Abraham, Isaac, and Jacob came from Chaldean roots but were given Promised Land in their covenant with God. So, how was the land of Jacob lost and how did the people of Israel end up in Egypt to be prepared for the really big Exodus event?
This is explained in the story of Joseph. Joseph was the precocious, first son of Jacob and Jacob’s favorite wife, Rachel. He was a dreamer and as daddy’s favorite, he was given a special coat many colors which he paraded in, in front of his brothers, while he told them his dreams about how all of them would someday bow down to him. They were not amused; they were tired of his boasting, so they arranged to fake his death by a wild animal. They smeared animal blood on Joseph’s cost and showed Jacob, who was left to grieve the apparent loss his son. Meanwhile, Joseph was taken by slave traders to Egypt, and through his cleverness and his ability to interpret dreams, Joseph rose to become the chief administrator of the Pharoah. He oversaw the entire agriculture economy during a severe famine. This widespread famine brought Joseph’s brothers to Egypt for grain, and Joseph knew who they were, and he manipulated to get them to bring Jacob and the entire family into Egypt to survive the famine. Joseph proclaimed his forgiveness, and he proclaimed the providence of God in all of the seeming misadventures caused by his jealous brothers. He said to them, “So it was not you who sent me here, but God…” The story of Joseph is a story of radical forgiveness and reconciliation that reveals the providence of God in the lives of God’s people.

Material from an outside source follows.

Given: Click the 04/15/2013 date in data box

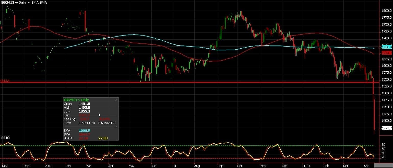Looking at the screenshot, I should point(107,123).
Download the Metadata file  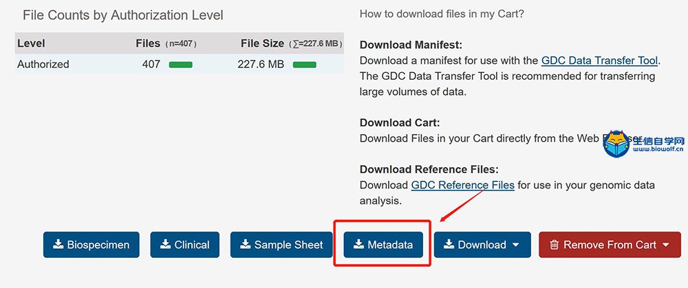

The beatitudes from the Gospel of Luke are for people who did not have a Promised Land. The words of the beatitude arise for a people who lived after Jerusalem had been destroyed and the people who followed Jesus were scattered to live in the cities controlled by the Roman Emperor.
We cannot fully understand the beatitudes unless we understand the Promised Land of the early churches. What was their Promised Land.? It was heaven, an other-worldly place, that they would be ushered into when the day of the Lord was to arrive at any moment.
Why settle in if the Lord’s Day is soon? The beatitudes were the martial arts program of living for people who had no power in the Roman Empire and who waited in their temporary locations until they would be able to enter their promised land when the Lord’s Day would come.
Beatitude living is how one impresses one’s oppressors, so that one doesn’t get killed by being filled with rage and resisting. We should be able to appreciate why Gandhi and Martin Luther King, Jr., adopted the non-violent method of resistance of the beatitudes. For the early followers of Jesus, it was a matter of surviving until the rescue of the Day of the Lord. And so, live in such a way that one could attract other people to be ready for this Day of the Lord.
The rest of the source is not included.